Rasmussen, qui a fait la remarque caustique qu’il "ne faut pas croire que les banques luxembourgeoises sont les plus parfaites du monde" acheva son propos sur quelques propositions : l’Union européenne doit prendre le leadership pour la maîtrise de la crise, comme l’a montré Gordon Brown dont les outils qui n’utilisent pas l’argent des contribuables pour racheter des mauvais produits pourraient être repris aux USA ; il faut plus de transparence, notamment dans les "hedge funds" et le capital-investissement ; il faudra accepter les plaintes pour la récupération de capitaux seulement en fonction du type de produits ; il faudra des règles pour le capital-investissement pour éviter que ne se répètent les cycles prêt-recapitalisation-liquidité-faillite.Concernant les fonds de pension, Rasmussen termina sur une note pessimiste, en rappelant que 40 % de ces fonds étaient placés dans des capitaux-investissement, de sorte que "nous verrons une baisse des garanties pour les pensions des simples citoyens".
Jean Asselborn et Alex Bodry ont relevé au cours de la discussion l’importance du secteur financier pour l’économie luxembourgeoise et le budget d’Etat : un quart du PIB, un septième de l’emploi, plus d’un tiers des rentrées de l’Etat, bref un secteur qui permet au Luxembourg de financer une politique sociale consistante.
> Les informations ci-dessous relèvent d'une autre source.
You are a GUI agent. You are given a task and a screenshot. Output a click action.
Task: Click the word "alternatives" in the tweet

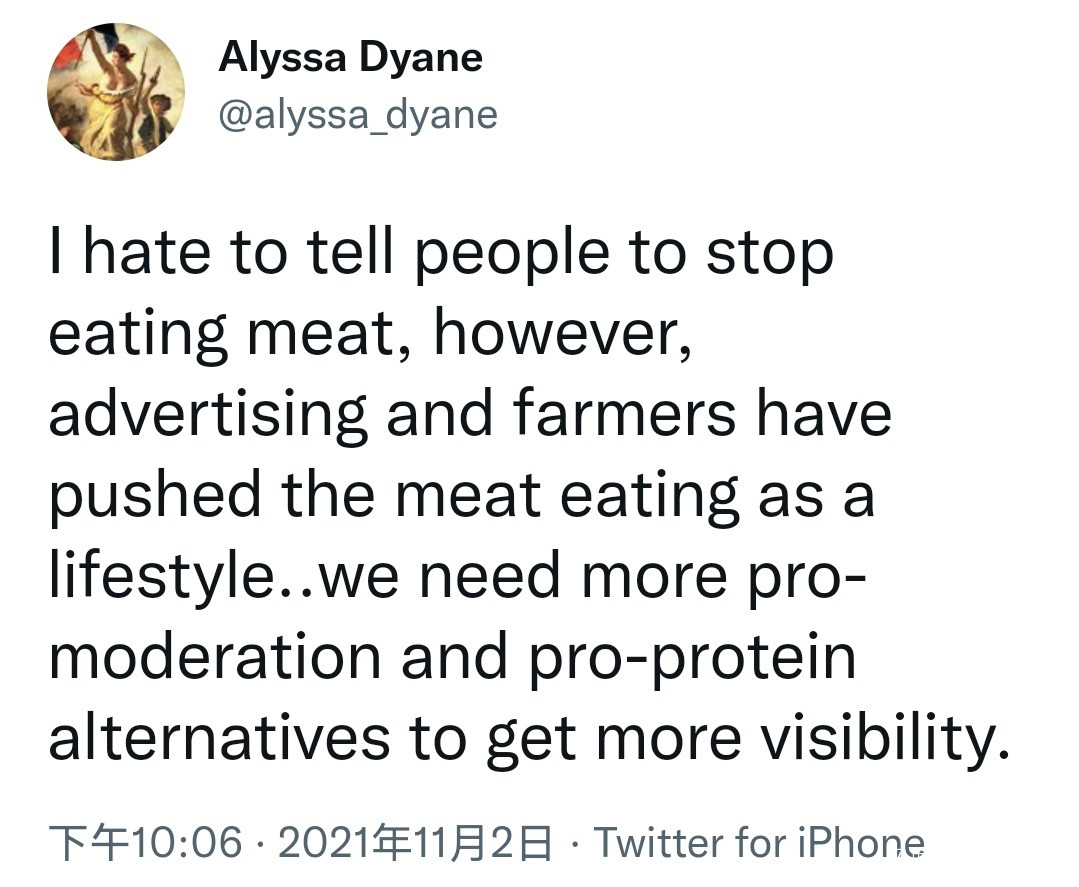coord(219,737)
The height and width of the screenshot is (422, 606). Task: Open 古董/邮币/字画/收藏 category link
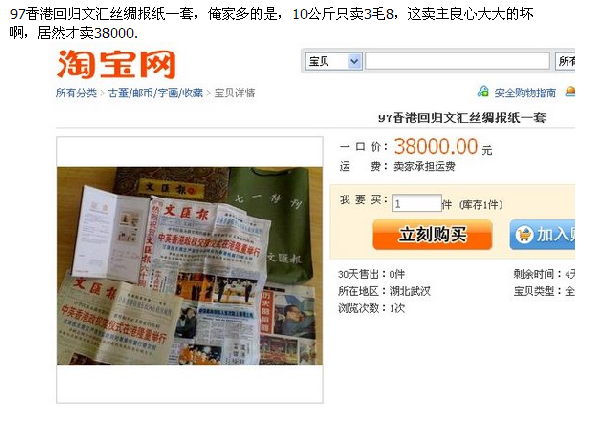pyautogui.click(x=155, y=93)
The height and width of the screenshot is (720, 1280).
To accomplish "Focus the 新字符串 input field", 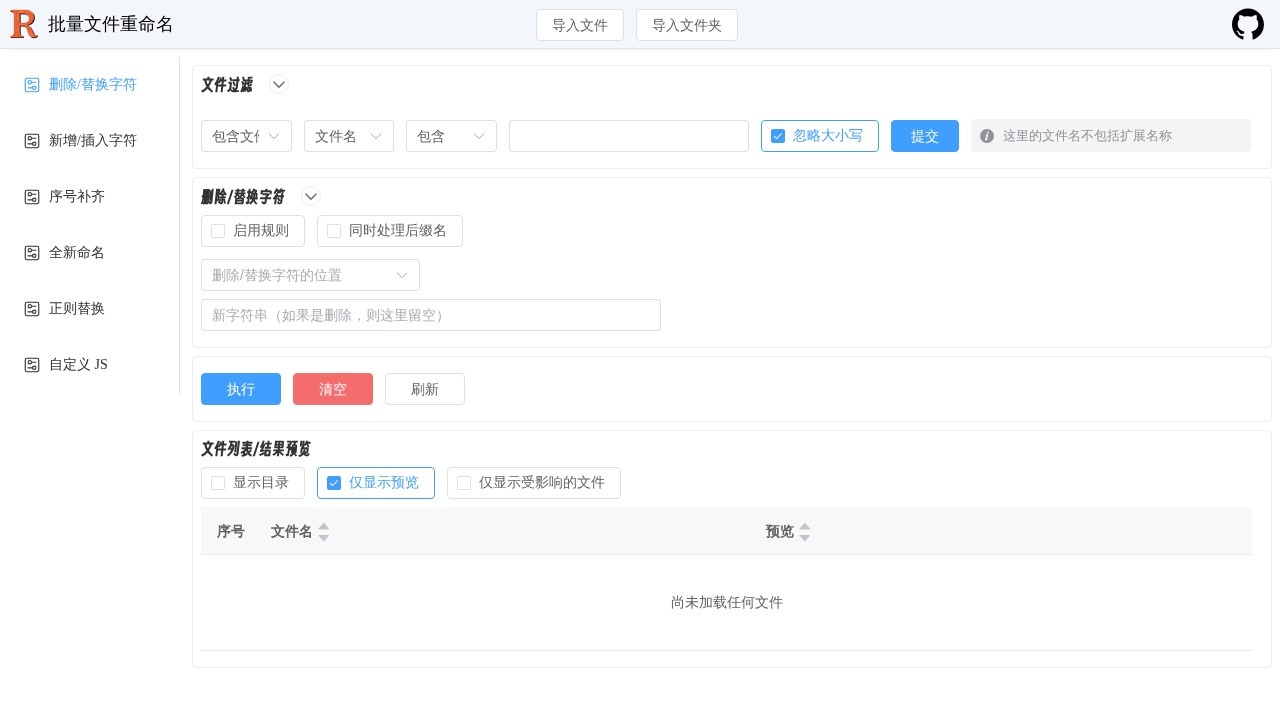I will point(430,315).
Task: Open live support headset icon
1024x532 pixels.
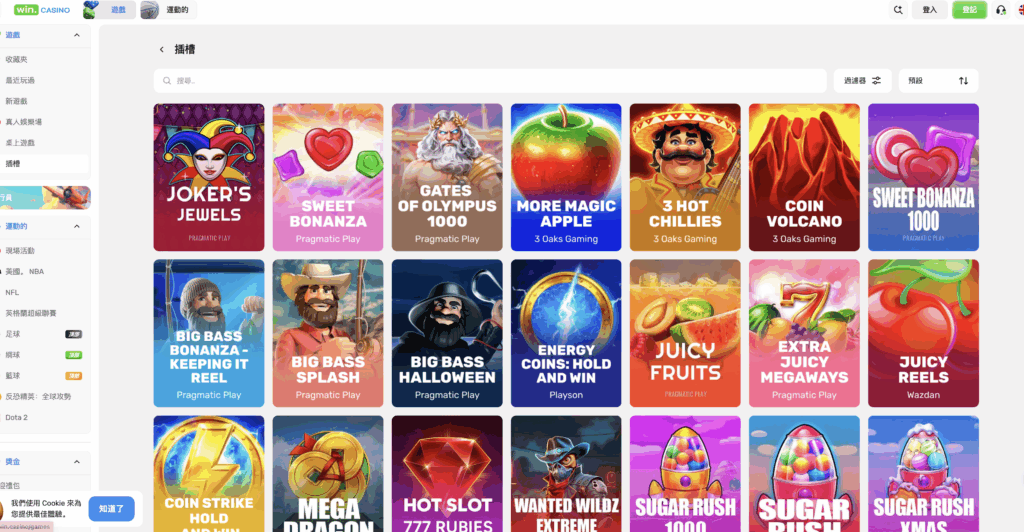Action: (x=1000, y=10)
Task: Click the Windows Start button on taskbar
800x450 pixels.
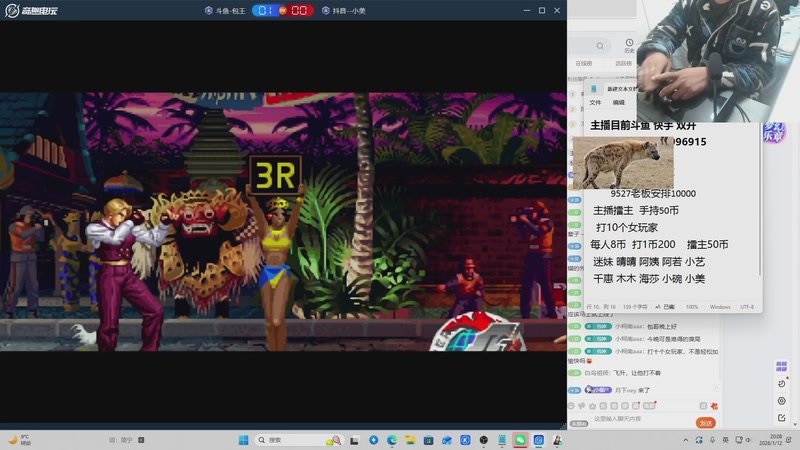Action: (x=243, y=440)
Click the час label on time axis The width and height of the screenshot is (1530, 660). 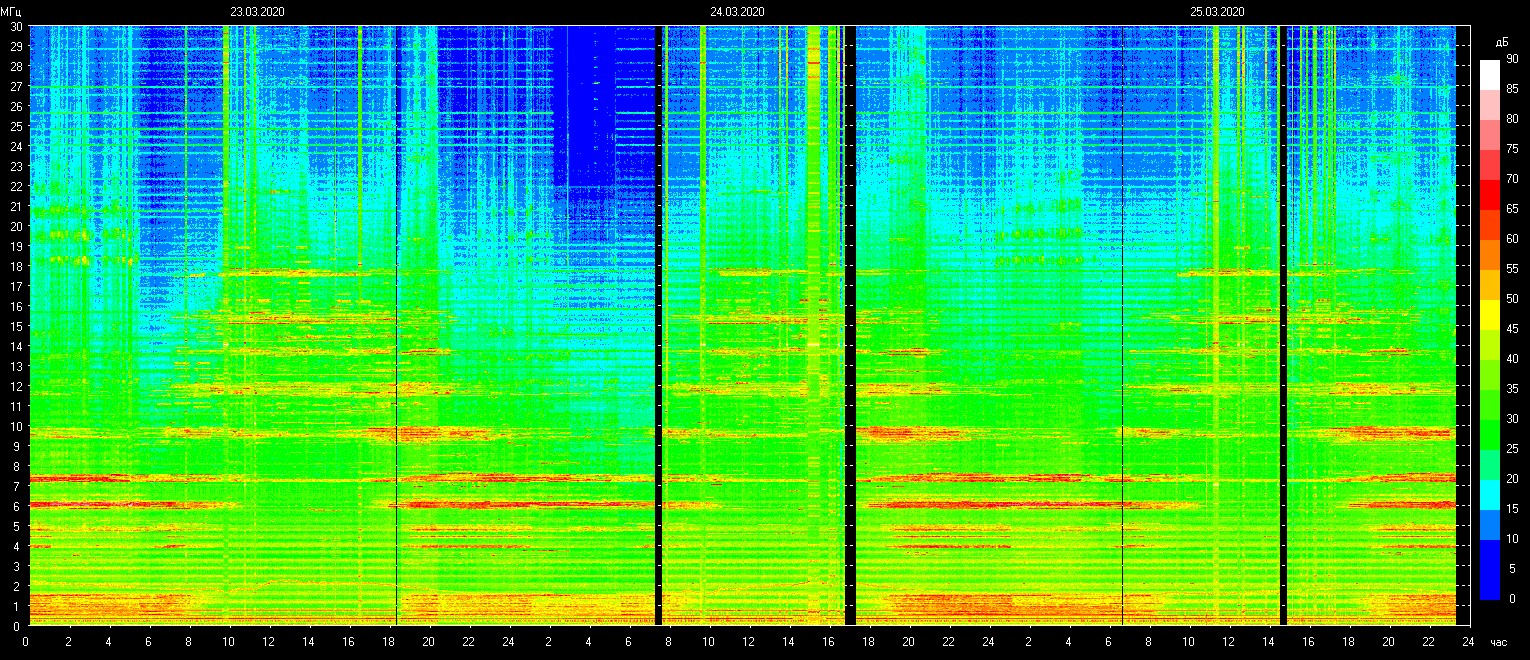point(1498,642)
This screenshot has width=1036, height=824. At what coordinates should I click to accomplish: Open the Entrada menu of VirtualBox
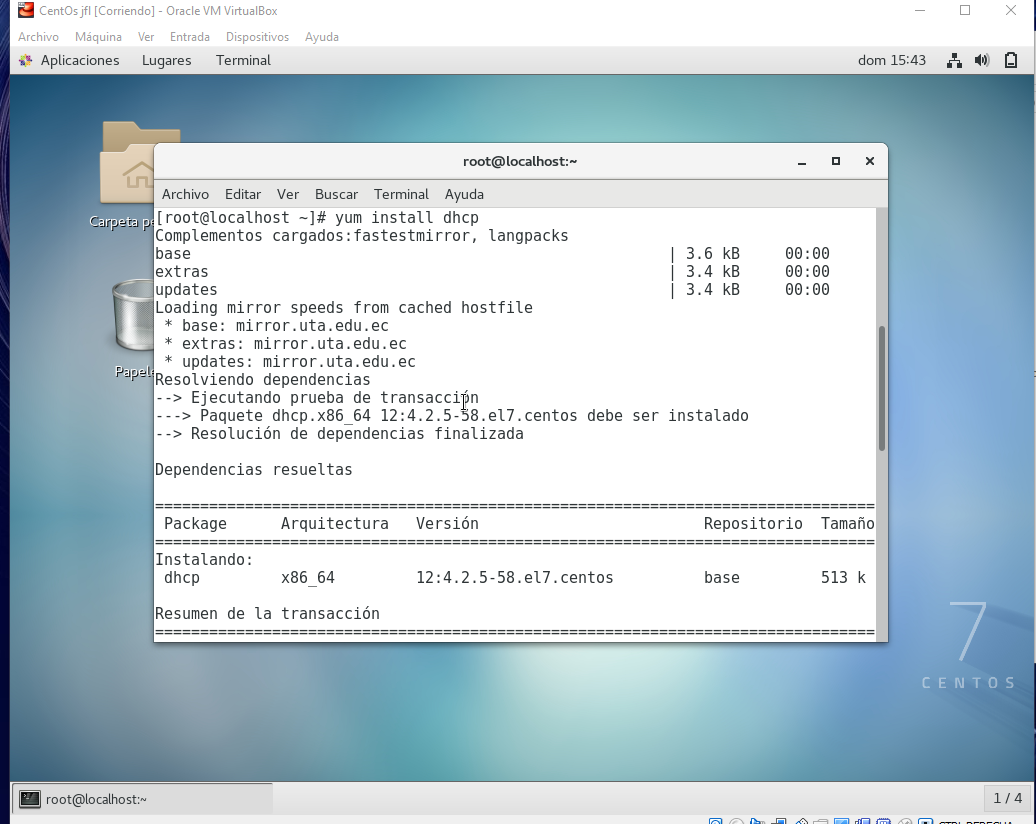click(189, 37)

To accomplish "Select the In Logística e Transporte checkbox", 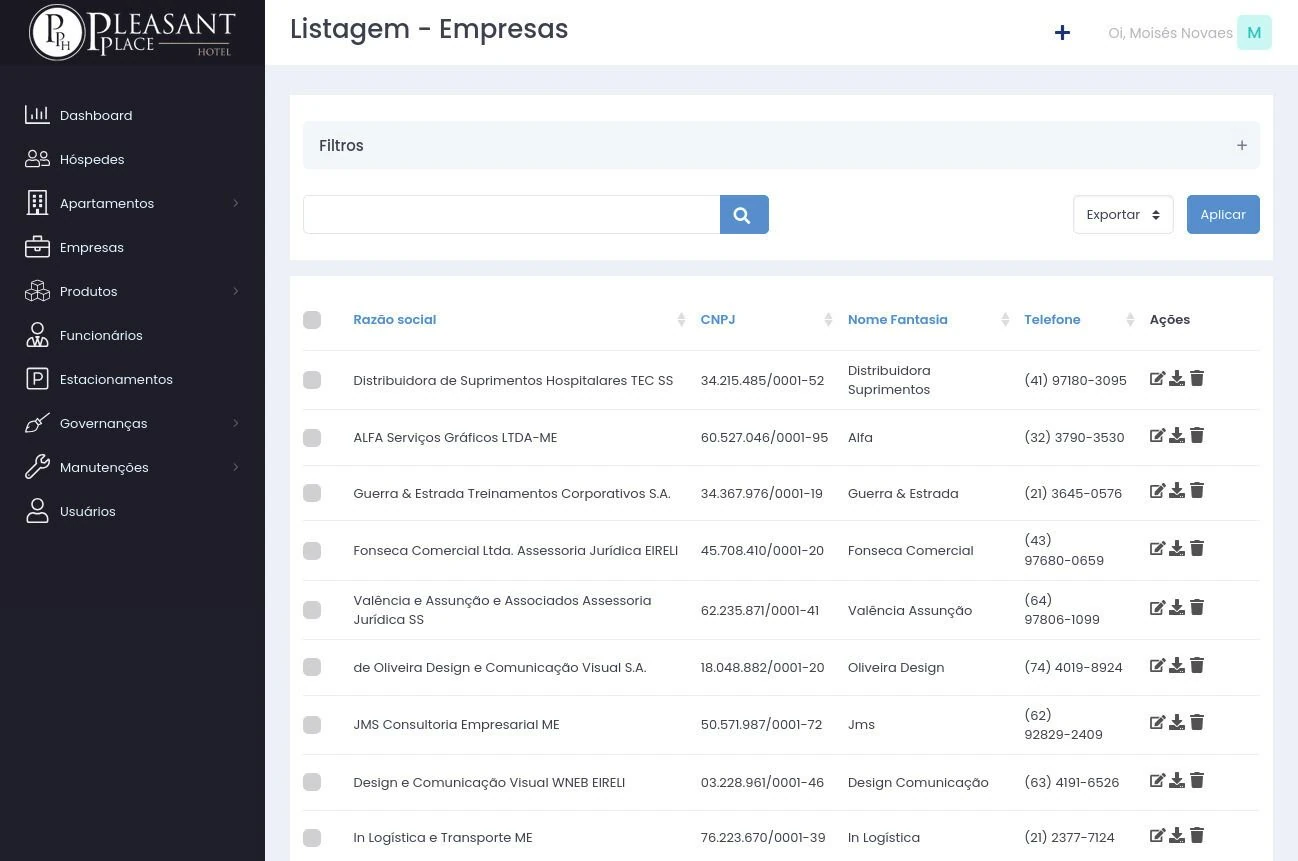I will 312,838.
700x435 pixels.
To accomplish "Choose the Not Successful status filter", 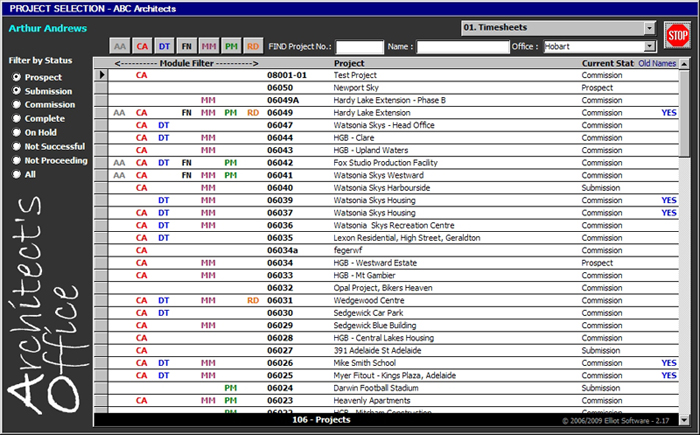I will click(x=16, y=147).
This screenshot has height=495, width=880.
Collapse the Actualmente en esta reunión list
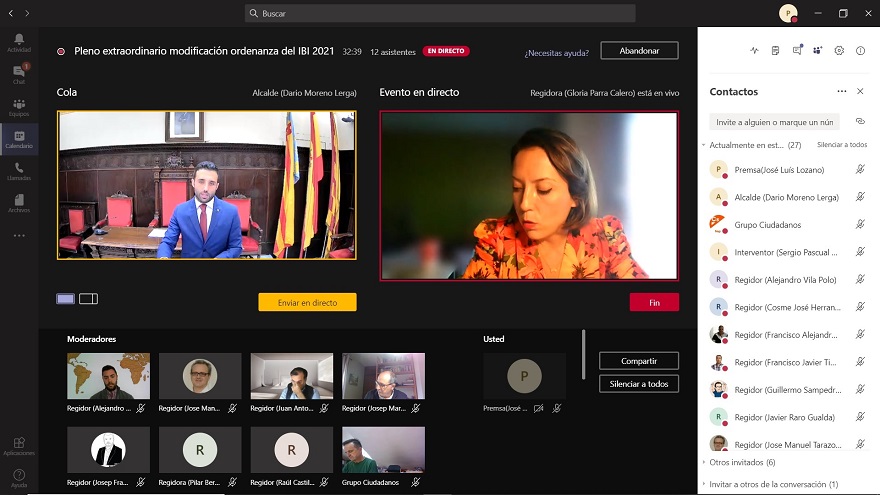point(703,145)
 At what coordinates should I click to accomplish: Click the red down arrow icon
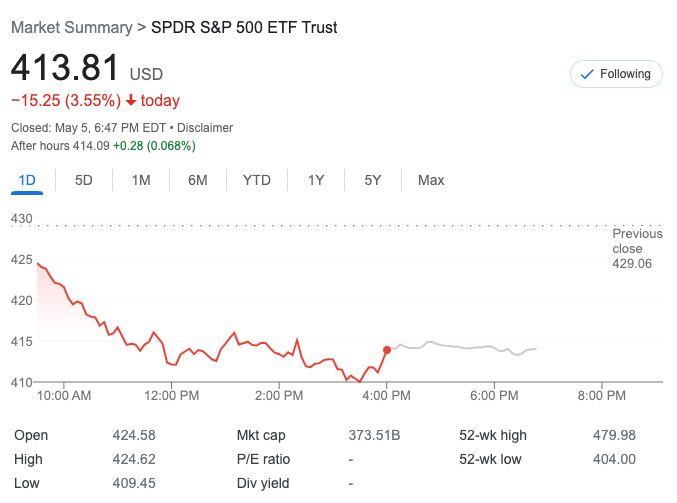(131, 100)
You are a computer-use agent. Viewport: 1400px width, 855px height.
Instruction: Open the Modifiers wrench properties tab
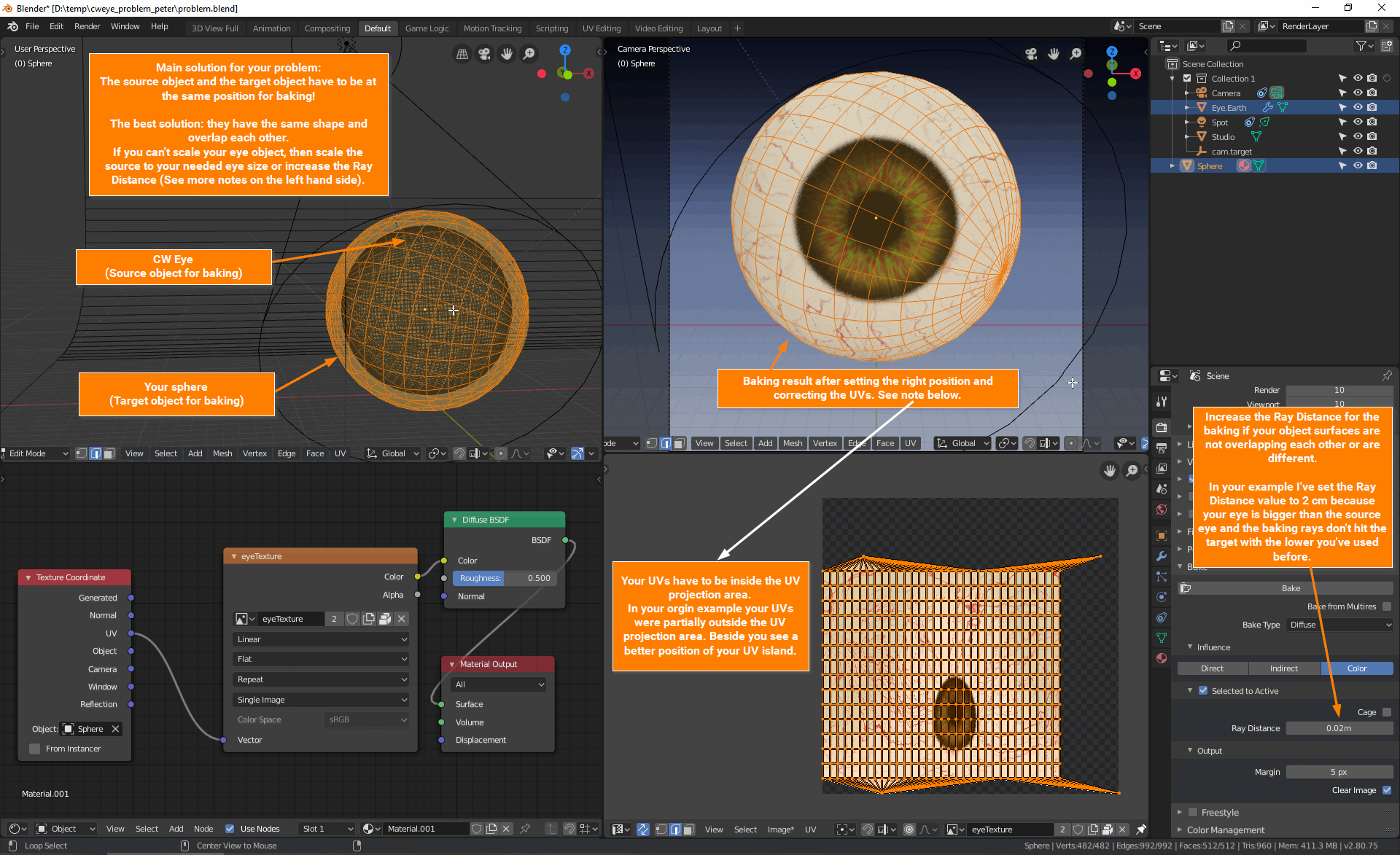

Or, la croissance prévue pour le Luxembourg est de 2,3 % pour 2008 et de seulement 1,8 % pour 2009, ce qui risque d’avoir des répercussions négatives sur l’emploi. Alex Bodry, qui s’est étonné de l’unanimité qui salue tout d’un coup l’intervention de l’Etat et qui a exprimé ses doutes sur la persistance de cette unanimité, a plaidé pour un Etat qui « ne soit pas un Etat pompier, mais un Etat efficace qui investit, régule et anticipe ». Le président du LSAP a également déclaré que pour lui, le projet de budget 2009, avec ses baisses d’impôt, son crédit d’impôt et d’autres mesures qui renforcent le pouvoir d’achat notamment des ménages les plus modestes, était de fait un programme national de conjoncture, même si "le président de l’Eurogroupe" en l’occurrence le Premier ministre Juncker, n’en voulait pas au niveau européen. Le prix de cette démarche sera cependant la multiplication par deux et en quelques semaines de la dette publique.